Different kinds of foods evolved everywhere human civilization has flourished throughout the history. Food is not only essential to human life as bundles of nutrients, but it also creates and sustains cultural identities.
Whether you’re a foodie who loves trying multiple dishes at fancy restaurants, or someone who sees food as nothing but fuel, we all have one thing in common – we all need to eat to survive. This simple fact makes food an integral part of our lives. The meals we eat frame our day, fuel us with ever needed nutrition. Sitting around a table of food with family and/or friends creates a sense of community and belonging.
Introduction of industrial scale irrigation and farming technologies, wide use of industrial fertilizers, pesticides, and development of genetically modified crops (GMO's or as they are called today "genetically engineered" food) throughout the last few centuries dramatically increased the amount of food produced per unit of land across the world. In most parts of the world food became cheaper, and available throughout the year, no longer bound to the seasons.
But, is all that really as great as it sounds? Let's dive into this...
If food is cheaper and available everywhere, why is the number of people rising fast who can't afford food?
If food is cheaper and available everywhere, why is the recent rise in demand for food banks?
From an economic perspective there are several phenomenon that creates food insecurity...
Food is still the essential input to ensure that any society produces goods and services.
Food is also one of the main provider of jobs to any economy.
Food drives consumption.
The increased productivity goes hand in hand with worldwide supply chains.
Production is shifted to locations where it is cheapest to grow and process food.
It is not only why we process food but how we process food that has changed dramatically with time.
Worldwide commodity markets are increasingly volatile due to unforeseen social and economic changes, both natural or planned.
These additional aspects are quite telling:
Firstly, there is the disturbed social value of food.
With ever-present food, food lost its importance for survival.
Some kind of food is available whenever it is desired, and can be consumed at any point in time.
People no longer need to cultivate seasonal food.
The society lost the tradition of producing food themselves.
Specific forms of food consumption, such as fast food, has spread around the world.
People lost key skills how to prepare traditional meals, let alone how to cook the simplest foods.
Another main driver behind food innovation in modern society is convenience. In just 60 years, the amount of time spent preparing the evening meal has gone from 1.5 hours to just over 30 minutes. There has also been a dramatic change in the family unit in these 60 years. The number of women working outside the home has dramatically increased and the number of single-parent families has tripled. It’s not surprising people aren’t keen to spend 1.5 hours in the kitchen preparing a meal with the kids at their heels after a long day at work. It is not only why we process food but how we process food that has changed dramatically with time. Yet, the average household still manages to squeeze in nearly 4 hours of television daily. So perhaps we need to be honest about whether we have time to cook or whether we are choosing to spend our time doing different things.

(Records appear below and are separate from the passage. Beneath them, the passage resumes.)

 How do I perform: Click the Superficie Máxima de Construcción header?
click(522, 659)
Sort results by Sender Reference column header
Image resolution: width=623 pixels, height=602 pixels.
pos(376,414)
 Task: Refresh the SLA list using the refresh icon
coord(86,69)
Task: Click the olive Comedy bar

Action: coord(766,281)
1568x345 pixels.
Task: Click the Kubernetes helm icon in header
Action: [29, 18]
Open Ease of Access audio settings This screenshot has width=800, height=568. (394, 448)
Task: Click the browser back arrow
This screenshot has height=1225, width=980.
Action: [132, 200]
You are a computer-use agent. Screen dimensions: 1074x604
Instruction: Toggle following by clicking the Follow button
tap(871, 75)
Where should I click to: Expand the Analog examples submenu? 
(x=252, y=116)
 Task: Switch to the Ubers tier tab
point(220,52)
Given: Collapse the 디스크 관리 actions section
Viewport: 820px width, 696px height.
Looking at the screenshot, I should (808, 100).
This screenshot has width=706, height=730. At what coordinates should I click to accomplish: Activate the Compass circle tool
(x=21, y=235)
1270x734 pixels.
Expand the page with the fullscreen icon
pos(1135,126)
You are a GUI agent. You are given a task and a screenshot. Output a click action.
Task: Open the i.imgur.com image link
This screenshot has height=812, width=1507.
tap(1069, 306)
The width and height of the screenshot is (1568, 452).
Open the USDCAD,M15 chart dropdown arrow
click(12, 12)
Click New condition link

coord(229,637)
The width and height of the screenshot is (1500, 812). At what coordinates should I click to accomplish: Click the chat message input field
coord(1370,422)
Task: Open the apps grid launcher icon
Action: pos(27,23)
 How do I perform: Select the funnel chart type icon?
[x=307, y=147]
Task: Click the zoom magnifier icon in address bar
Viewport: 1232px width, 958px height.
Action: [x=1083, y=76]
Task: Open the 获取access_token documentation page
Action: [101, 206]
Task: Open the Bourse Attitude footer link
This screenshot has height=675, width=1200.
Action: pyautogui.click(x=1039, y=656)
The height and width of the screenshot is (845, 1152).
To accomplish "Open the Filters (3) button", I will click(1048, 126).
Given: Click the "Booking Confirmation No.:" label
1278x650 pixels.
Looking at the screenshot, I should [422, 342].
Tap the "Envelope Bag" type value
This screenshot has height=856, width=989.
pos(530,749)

Yet, ever-present food doesn't mean that healthy food is affordable, accessible for all.
For affluent folks, there is a previously unimaginable range of choice of nutritious products, cuisines and outlets available.
For poor folks, there is often only cheap ultra-processed foods and fast foods available.
For time-poor individuals nutritious food costs more, not only in monetary terms but also in time required to prepare them.
These observations show that the role of food in society is much broader than just nutrition. This means that diets are shaped by deeply rooted norms and routines, by economic structures and by ever-presence of food in society.
It is clear that any interventions to make changes to diets for individuals or larger populations need to take the several key dimensions into consideration to be effective.
As consumers we need to be truthfully informed and have the obligation to let manufacturers know what we consider to be acceptable (we feel the line has been crossed) with our purchasing power. The "uncontrolled" innovations in food processing disguised as the solution for food insecurity, to reduce food waste or decrease the environmental impacts of food production puts simply more money in the pockets of food manufacturers.